*** INFORMATION PROVIDED
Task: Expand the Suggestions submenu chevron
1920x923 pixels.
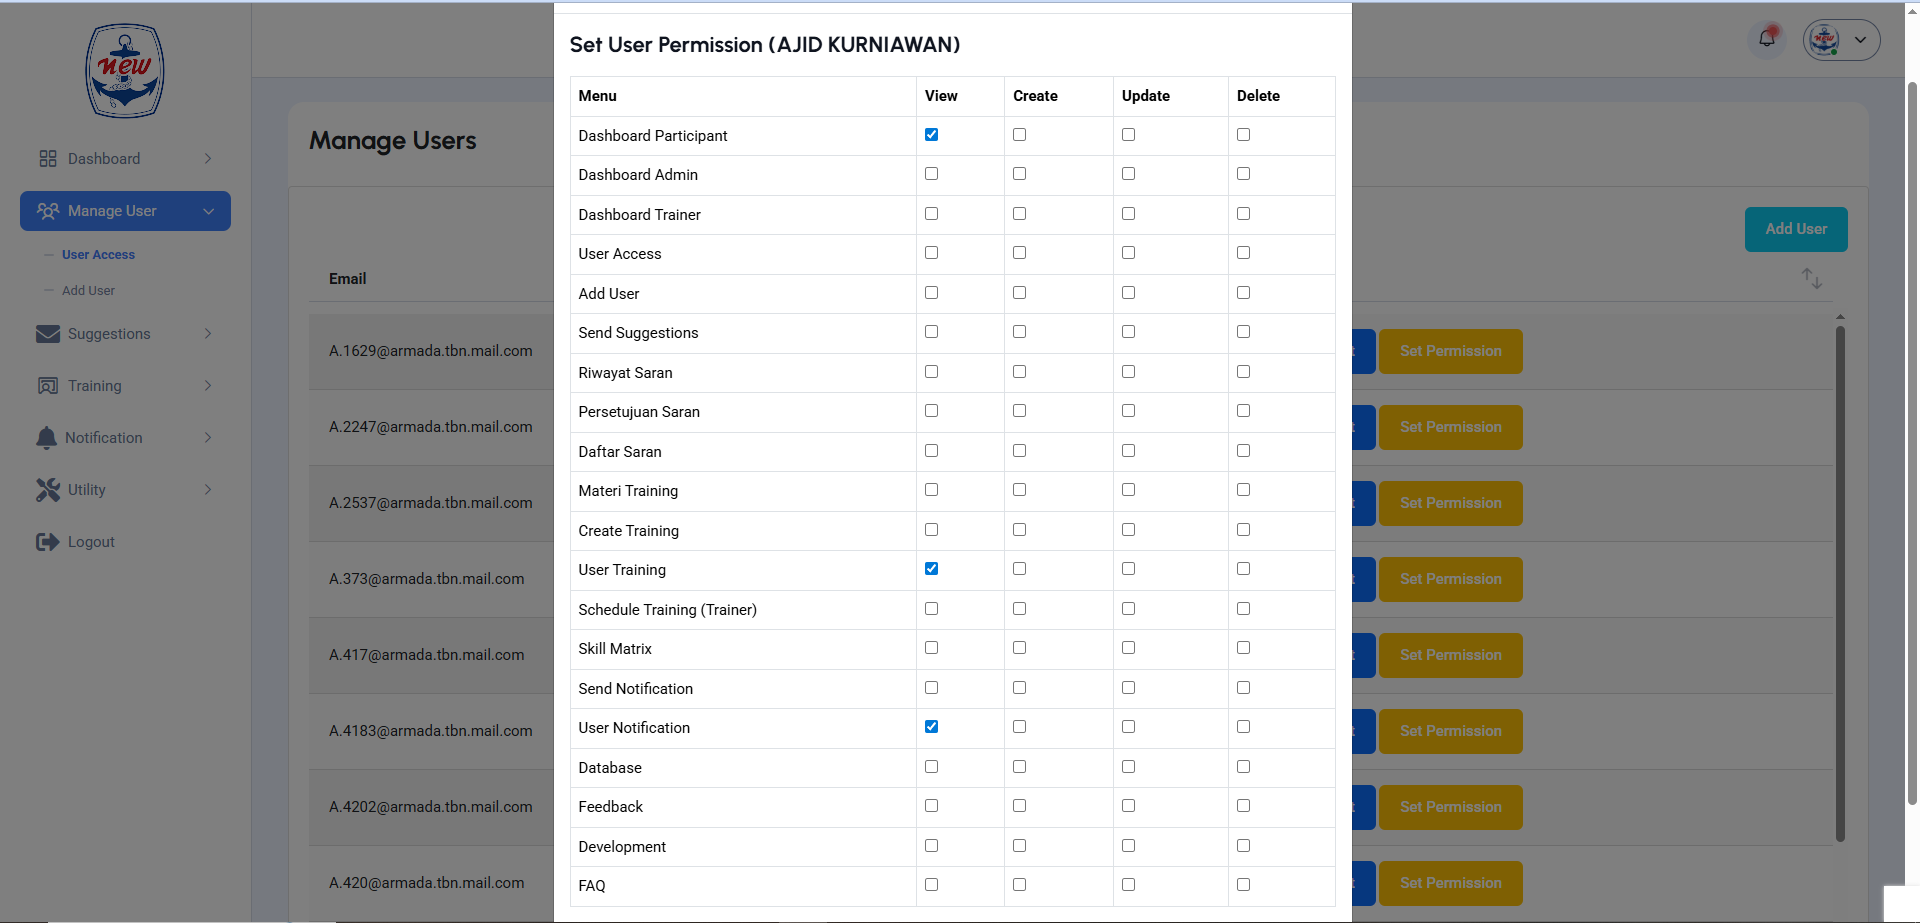Action: pyautogui.click(x=208, y=334)
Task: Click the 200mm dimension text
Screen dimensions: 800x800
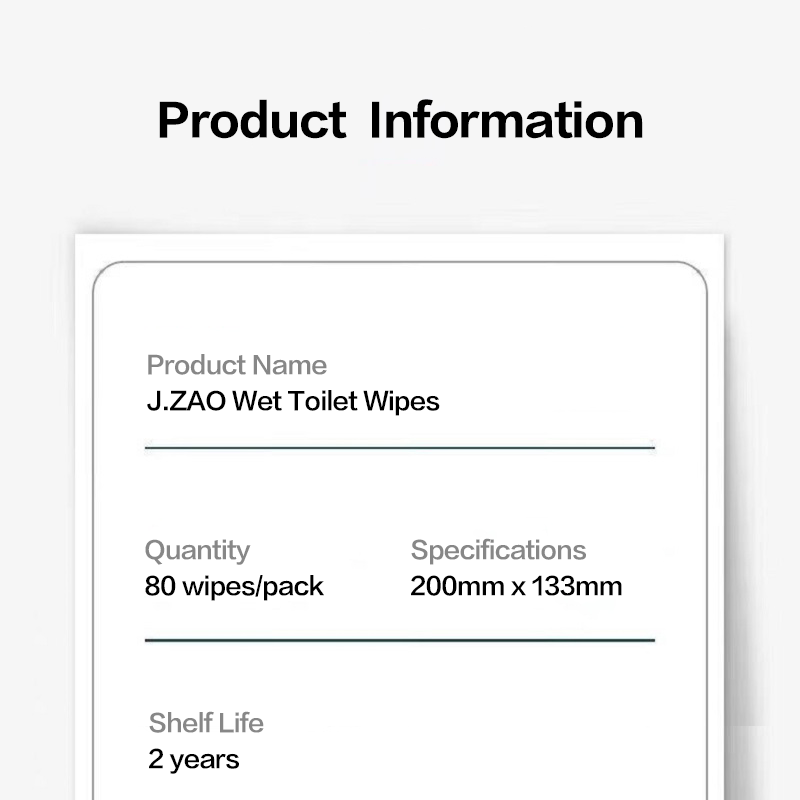Action: (457, 586)
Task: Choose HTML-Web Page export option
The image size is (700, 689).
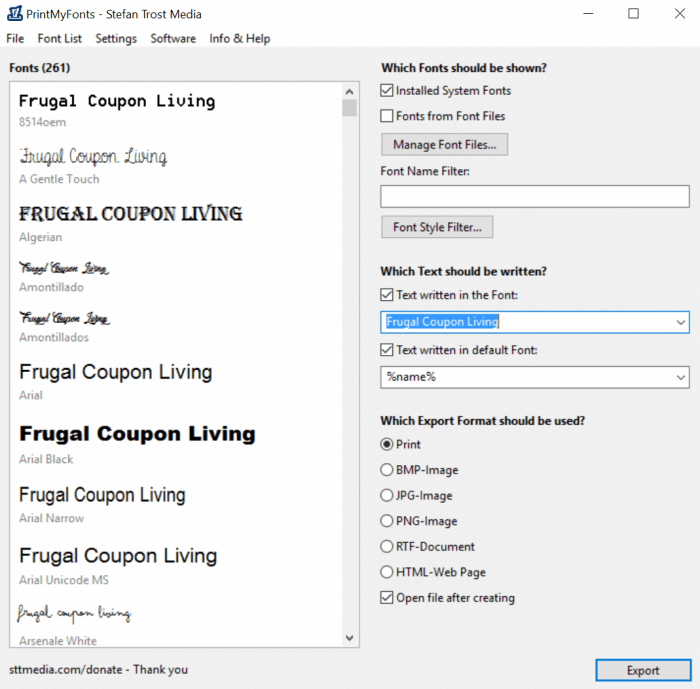Action: tap(387, 572)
******
WORK ITEM - Please retype the listing exactly, leaving out any images.

WRITTEN SOLUTION -
Task: Expand the Suggestions submenu chevron
1920x923 pixels.
Action: pyautogui.click(x=208, y=334)
Task: Click the 200mm dimension text
Screen dimensions: 800x800
Action: (457, 586)
Task: Choose HTML-Web Page export option
The image size is (700, 689).
Action: tap(387, 572)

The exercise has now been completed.